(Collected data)
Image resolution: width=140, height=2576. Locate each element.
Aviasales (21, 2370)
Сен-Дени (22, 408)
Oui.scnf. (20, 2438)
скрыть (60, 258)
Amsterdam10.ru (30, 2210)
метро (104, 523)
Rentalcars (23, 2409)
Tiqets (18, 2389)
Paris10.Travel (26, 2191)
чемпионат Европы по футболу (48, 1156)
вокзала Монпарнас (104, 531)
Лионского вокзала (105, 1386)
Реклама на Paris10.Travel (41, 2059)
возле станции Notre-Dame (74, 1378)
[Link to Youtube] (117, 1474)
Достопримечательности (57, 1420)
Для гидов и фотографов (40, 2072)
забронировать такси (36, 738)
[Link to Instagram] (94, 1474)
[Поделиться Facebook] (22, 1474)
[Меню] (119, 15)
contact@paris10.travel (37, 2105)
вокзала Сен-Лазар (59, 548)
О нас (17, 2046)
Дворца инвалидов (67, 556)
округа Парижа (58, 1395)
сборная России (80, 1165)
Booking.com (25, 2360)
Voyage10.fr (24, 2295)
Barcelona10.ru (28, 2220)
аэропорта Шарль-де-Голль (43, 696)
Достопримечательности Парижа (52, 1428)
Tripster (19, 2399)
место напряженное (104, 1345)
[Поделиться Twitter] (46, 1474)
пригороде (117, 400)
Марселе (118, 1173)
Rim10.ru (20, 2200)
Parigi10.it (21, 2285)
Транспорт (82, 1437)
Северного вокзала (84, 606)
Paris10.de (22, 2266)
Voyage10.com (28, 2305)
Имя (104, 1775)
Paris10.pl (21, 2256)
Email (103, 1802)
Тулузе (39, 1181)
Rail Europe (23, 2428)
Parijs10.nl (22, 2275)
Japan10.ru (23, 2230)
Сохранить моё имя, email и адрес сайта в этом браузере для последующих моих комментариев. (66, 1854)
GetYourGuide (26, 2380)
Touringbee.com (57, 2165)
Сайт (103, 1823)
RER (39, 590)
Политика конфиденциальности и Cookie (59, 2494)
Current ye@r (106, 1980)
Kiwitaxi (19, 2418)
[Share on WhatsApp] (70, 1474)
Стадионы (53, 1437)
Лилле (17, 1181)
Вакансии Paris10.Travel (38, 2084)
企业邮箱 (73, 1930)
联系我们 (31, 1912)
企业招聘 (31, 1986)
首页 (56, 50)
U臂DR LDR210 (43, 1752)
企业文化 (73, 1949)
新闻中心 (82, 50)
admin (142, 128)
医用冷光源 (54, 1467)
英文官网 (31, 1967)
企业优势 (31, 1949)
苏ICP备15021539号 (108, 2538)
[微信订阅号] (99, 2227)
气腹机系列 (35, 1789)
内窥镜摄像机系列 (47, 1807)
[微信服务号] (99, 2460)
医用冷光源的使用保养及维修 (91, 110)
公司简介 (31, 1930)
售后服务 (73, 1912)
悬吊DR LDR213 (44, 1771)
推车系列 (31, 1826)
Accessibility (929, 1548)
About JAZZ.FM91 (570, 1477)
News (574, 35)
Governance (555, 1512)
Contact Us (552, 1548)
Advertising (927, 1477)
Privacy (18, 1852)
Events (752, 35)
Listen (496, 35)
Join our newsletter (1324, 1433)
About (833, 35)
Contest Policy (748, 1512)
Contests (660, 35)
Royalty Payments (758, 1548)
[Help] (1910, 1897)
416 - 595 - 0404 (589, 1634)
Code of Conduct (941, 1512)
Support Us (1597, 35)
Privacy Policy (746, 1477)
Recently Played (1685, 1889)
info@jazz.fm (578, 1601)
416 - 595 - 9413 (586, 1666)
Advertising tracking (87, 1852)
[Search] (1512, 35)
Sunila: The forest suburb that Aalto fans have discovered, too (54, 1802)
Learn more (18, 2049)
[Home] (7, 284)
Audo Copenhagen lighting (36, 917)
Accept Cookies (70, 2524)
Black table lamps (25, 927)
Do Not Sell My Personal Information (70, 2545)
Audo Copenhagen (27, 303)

§ **Action item**
If a line in the entries above has the word "Поделиться", copy it.

§ **Your solution**
[Поделиться Facebook] (22, 1474)
[Поделиться Twitter] (46, 1474)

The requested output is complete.